[Source records]
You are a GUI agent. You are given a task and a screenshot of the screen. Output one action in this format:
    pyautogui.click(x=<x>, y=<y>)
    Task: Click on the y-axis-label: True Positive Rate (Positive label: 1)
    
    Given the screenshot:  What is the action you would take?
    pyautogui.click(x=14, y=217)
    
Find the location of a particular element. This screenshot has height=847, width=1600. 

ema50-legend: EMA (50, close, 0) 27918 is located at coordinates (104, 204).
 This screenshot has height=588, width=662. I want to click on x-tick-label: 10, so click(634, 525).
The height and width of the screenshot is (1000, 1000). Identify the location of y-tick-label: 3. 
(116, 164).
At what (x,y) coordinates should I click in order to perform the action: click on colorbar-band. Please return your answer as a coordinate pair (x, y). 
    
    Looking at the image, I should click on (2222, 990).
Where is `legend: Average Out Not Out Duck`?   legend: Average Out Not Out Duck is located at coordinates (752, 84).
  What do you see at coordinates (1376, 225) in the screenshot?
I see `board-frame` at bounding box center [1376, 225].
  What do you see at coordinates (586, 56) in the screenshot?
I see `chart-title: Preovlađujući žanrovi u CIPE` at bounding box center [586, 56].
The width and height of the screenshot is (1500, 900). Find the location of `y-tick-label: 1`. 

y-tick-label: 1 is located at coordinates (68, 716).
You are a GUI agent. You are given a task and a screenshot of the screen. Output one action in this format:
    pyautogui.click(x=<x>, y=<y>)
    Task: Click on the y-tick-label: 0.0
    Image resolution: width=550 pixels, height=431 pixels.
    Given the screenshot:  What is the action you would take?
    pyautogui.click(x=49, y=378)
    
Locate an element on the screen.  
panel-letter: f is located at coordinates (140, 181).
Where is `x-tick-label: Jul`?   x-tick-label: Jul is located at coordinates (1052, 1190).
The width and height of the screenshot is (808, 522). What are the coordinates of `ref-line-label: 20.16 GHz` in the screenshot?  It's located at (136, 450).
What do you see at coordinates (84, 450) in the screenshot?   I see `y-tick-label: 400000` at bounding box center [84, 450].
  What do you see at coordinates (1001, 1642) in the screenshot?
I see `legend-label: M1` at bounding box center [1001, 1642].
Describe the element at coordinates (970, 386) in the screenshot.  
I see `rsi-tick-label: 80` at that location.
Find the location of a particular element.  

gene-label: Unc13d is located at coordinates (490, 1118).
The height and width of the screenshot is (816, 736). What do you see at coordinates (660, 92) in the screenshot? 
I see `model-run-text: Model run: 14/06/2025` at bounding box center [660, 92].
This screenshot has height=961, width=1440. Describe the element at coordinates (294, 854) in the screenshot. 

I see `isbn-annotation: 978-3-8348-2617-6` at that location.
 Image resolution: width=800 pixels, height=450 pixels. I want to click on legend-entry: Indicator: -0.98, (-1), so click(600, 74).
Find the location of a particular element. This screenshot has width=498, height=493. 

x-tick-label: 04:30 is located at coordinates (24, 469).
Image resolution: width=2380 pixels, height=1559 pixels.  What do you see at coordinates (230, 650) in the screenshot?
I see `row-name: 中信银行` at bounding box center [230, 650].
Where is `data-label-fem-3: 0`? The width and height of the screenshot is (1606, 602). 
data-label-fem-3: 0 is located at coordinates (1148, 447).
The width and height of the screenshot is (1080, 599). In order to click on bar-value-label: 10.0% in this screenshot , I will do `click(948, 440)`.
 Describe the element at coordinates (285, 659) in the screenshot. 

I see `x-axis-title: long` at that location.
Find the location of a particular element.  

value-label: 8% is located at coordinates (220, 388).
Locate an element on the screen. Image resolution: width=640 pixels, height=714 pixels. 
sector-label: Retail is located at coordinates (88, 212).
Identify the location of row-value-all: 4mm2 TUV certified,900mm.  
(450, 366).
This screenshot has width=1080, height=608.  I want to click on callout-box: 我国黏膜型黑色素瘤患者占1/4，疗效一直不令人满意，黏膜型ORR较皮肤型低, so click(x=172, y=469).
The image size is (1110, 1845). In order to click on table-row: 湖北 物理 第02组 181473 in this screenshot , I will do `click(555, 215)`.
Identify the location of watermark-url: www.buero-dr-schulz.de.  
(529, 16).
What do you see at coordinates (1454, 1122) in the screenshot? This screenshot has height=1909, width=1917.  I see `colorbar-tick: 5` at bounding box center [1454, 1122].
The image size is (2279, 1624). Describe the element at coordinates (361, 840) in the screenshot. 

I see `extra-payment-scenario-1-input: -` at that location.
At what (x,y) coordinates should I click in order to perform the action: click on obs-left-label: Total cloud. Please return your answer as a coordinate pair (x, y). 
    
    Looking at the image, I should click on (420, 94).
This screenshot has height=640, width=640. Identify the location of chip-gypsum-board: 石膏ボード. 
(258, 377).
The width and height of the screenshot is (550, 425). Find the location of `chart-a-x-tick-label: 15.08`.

# Task to carry out:
Please rewrite the entries from the line with "The height and width of the screenshot is (816, 736)." to the line with "sector-label: Retail is", swapping "Describe" for "Explain" and leaving everything else unchanged.

# Your response:
The height and width of the screenshot is (816, 736). What do you see at coordinates (660, 92) in the screenshot? 
I see `model-run-text: Model run: 14/06/2025` at bounding box center [660, 92].
This screenshot has height=961, width=1440. Explain the element at coordinates (294, 854) in the screenshot. 

I see `isbn-annotation: 978-3-8348-2617-6` at that location.
 Image resolution: width=800 pixels, height=450 pixels. I want to click on legend-entry: Indicator: -0.98, (-1), so click(600, 74).
Find the location of a particular element. This screenshot has width=498, height=493. 

x-tick-label: 04:30 is located at coordinates (24, 469).
Image resolution: width=2380 pixels, height=1559 pixels.  What do you see at coordinates (230, 650) in the screenshot?
I see `row-name: 中信银行` at bounding box center [230, 650].
Where is `data-label-fem-3: 0`? The width and height of the screenshot is (1606, 602). 
data-label-fem-3: 0 is located at coordinates (1148, 447).
The width and height of the screenshot is (1080, 599). In order to click on bar-value-label: 10.0% in this screenshot , I will do `click(948, 440)`.
 Explain the element at coordinates (285, 659) in the screenshot. 

I see `x-axis-title: long` at that location.
Find the location of a particular element.  

value-label: 8% is located at coordinates (220, 388).
Locate an element on the screen. Image resolution: width=640 pixels, height=714 pixels. 
sector-label: Retail is located at coordinates (88, 212).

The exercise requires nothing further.